En güzel hangi yemeği yaparsın peki?
En güzel Hindistan cevizli körili tavuk ve safranlı pilav yaptığımı söylerler. Bir de çok meşhur Haiti usulü bizim ıslak keke benzeyen bir çikolatalı pastam var.
Yemek pişirmenin püf noktası nedir?
Bilgi ve hayal gücü… Her şeyden önce bu sanata merak ve aşk… Her yemek pişirme deneyiminden mutlaka bir şey öğrenilir. Malzemeler, bunların nerede ve nasıl kullanılacağı, pişirme teknikleri. Zamanla önünüze gelen tarifleri özgünleştirmeye ve değiştirmeye başlarsınız. Benim sevdiğim de zaten bu şekilde yenilikler yaratmak ve klasik de olsa her yemeği kendime özgü biçimde, belki yeni bir tat ile yapabilmeyi becermek.

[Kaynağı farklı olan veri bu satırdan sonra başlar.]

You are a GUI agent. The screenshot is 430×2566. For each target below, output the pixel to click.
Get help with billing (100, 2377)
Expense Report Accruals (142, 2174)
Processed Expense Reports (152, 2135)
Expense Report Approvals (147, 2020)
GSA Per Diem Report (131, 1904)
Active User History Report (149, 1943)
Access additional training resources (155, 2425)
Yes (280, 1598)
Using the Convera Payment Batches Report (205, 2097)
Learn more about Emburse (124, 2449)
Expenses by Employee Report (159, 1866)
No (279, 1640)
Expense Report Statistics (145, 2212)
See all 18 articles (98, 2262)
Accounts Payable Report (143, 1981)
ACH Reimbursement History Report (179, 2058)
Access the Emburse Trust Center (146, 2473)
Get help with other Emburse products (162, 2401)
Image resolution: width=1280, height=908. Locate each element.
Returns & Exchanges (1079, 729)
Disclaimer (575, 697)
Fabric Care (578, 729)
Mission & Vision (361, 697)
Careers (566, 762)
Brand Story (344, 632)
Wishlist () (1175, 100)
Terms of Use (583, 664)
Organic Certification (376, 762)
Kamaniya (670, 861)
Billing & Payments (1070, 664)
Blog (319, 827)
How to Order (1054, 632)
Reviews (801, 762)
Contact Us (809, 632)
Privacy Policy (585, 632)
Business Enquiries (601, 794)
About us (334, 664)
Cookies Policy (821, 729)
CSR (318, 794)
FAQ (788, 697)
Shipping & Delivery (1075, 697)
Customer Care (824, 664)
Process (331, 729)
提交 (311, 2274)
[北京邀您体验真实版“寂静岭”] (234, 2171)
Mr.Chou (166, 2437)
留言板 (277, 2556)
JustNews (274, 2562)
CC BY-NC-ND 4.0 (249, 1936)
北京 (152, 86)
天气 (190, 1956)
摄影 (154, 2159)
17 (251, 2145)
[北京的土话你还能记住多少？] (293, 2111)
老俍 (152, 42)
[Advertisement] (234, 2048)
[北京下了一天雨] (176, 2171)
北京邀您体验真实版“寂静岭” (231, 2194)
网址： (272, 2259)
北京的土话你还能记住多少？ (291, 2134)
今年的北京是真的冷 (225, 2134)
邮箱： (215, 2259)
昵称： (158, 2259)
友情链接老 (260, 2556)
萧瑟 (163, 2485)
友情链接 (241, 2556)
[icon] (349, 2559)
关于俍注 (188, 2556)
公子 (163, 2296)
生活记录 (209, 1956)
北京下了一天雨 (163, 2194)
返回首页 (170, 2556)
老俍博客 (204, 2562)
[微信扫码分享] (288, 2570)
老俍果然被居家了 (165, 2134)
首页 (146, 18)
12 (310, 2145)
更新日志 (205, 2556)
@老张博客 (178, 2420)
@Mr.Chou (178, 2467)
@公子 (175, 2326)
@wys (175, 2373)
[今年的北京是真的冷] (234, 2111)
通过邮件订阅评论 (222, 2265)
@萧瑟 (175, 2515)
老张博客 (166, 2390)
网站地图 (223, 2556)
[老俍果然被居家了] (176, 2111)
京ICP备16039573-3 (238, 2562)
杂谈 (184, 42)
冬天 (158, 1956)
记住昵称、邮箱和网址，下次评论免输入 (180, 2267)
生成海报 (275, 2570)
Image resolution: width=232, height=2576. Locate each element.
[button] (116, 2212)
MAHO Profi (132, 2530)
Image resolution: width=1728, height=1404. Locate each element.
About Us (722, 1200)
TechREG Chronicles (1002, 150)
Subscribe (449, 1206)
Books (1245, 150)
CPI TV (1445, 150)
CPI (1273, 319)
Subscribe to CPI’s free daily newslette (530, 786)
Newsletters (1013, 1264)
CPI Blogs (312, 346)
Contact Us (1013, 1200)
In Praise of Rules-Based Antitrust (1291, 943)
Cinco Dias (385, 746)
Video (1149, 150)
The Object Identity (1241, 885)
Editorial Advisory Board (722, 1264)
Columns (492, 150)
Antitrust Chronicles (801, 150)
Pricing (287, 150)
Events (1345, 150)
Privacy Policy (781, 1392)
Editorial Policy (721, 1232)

Dünyada ve Türkiye’de eğlence trendi nereye doğru gidiyor?
Yurt dışında eğlence demek birçok aktiviteyi kapsıyor. Bu yönüyle de orada yaşamak bana daha çok hitap ediyor. Nedense Türkiye’de akla gelen ilk şey ise gece hayatı… Türkiye gece hayatı konusunda bence birçok ülkeye göre ileride. Kulüplerin tasarımı, insanları eğlendirme biçimleri ve müzikleri çok başarılı. Ben şahsen yurt dışında gece hayatını tercih ediyorum. Çünkü bence insanlar orada eğlenmeyi daha iyi biliyorlar. Burada öyle ya da böyle, herkes birbirini tanıdığından olsa gerek biraz psikolojik baskı oluyormuş gibi geliyor.
Senin bir işletme açma hayalin var mı?
Elbette ama acele etmiyorum. Kafamda beliren projeler var. Ancak daha hayata geçirmek için erken olduğunu düşünüyorum.
İlk aşk, her ilişkim gibi bir rol belirledi, beni olgunlaştırdı. Her aşk, bir nevi ilk aşktır, çünkü herkesi ayrı biçimde seversiniz. Şu ana kadar kimseye aynı duyguları beslemedim.
Aşk acısı çektin mi?
Evet çektim ve her şeyi sonuna kadar yaşadım. Hiçbir zaman aşkın doğuracağı acıdan korkmadım ve bu bana çok şey kazandırdı.
En büyük silahın...
Mantık.
Ne kadar cesursun ilişkilerinde?
Cesaret hiçbir şeyden korkmamak demek değildir. Akıllı insan, tartar, değerlendirir ona göre bir seçim yapar. Cesur insan riskleri göze alabilendir, ben de bu durumda cesur bir insan oluyorum sanırım.
Erkekleri anladığını düşünür müsün?
Çok fazla erkek arkadaşım var. Ben de biraz erkek gibiyim. O yüzden anladığıma inanıyorum, hatta genelde kızları anlamakta güçlük çektiğim oluyor diyebilirim.